I personally dose the tank as needed to bring it between 3~5 on a daily basis. In the very begining you may not need to dose at all to keep it in this range... you can wait until it drops to 0, or dose when it falls below 3... just be sure not to get it over 5...


----------



## aandfsoccr04 (Sep 2, 2009)

so I added 9 ml of ammonia 4 days ago. tested and it read 0 ppm. Then I waited on Friday and did nothing. Tested again and still had 0 ppm yesterday. so I added 10 ml of the janitorial strength 10% ammonia hydroxide. Tested today and still had 0 ppm reading. 
Is this a faulty test kit or am I not putting in enough ammonia? It's a 75 gallon. Eheim 2217 running and an aquaclear 110 with just some sand, aeration, shells, and texas holey rock.
Thoughts?


----------



## Toby_H (Apr 15, 2005)

Did you say you added 10 ml of 90/10 ammonia today... and tested the water a short time after... and it showed 0 ammonia? If this is the case there is a problem with the test...

It could be either A) the test is bad, or B) you are using an additive (dechlorinator probably) that is causing the test to show a false negative...

9~10 ml of 90/10 ammoina should provide a 75 gal with approx 5 ppm of ammonia...

What (if any) dechlorinator are you using? Are you testing for Nitrite as well? If so what are those readings? Are you testing for Nitrates? If so what are those readings?...

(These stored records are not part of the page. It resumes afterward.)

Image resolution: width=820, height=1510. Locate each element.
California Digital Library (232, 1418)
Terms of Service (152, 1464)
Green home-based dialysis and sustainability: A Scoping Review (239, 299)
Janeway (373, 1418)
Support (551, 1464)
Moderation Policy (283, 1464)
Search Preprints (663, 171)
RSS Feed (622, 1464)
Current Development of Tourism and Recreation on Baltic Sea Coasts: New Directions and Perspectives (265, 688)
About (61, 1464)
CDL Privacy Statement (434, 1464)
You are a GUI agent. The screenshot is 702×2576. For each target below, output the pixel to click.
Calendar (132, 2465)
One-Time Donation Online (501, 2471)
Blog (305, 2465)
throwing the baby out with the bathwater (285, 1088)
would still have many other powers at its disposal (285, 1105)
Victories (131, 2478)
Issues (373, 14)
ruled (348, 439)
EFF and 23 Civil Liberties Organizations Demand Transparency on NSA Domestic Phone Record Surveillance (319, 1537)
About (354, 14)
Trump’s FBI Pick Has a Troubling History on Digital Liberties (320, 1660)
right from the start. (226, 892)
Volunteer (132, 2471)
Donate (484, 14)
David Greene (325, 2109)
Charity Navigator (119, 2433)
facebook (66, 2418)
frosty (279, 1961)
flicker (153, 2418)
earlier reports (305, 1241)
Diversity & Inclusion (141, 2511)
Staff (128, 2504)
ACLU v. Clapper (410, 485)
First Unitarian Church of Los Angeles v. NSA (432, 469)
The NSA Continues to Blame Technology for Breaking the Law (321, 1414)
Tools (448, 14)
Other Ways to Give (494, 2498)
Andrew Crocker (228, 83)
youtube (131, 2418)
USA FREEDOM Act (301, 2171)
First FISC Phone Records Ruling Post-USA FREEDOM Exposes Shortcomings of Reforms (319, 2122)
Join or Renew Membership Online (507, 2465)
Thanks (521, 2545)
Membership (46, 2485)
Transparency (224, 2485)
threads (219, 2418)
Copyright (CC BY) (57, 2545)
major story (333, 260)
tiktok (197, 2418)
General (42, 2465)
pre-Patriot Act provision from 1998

For clarity, when I say 90/10 ammoina I am referring to 90% water / 10% ammonia such as the Janitorial Strength Ammonia available at Ace Hardware which was discussed here previously...


----------



## aandfsoccr04 (Sep 2, 2009)

yeah that is what I am using the janitorial strength. I did not test for ammonia right after I dumped it in...i tested the next day. I am not using a dechlorinator at all. It's just straight from the faucet. No additives to the water and I have not yet tested for nitrite or nitrate..should i?


----------



## Toby_H (Apr 15, 2005)

If you are dosing 9~10 ml of 90/10 ammonia... and are getting a zero ammonia reading the following day... then it sounds like your first step in cycling is complete! Congratts... half way there...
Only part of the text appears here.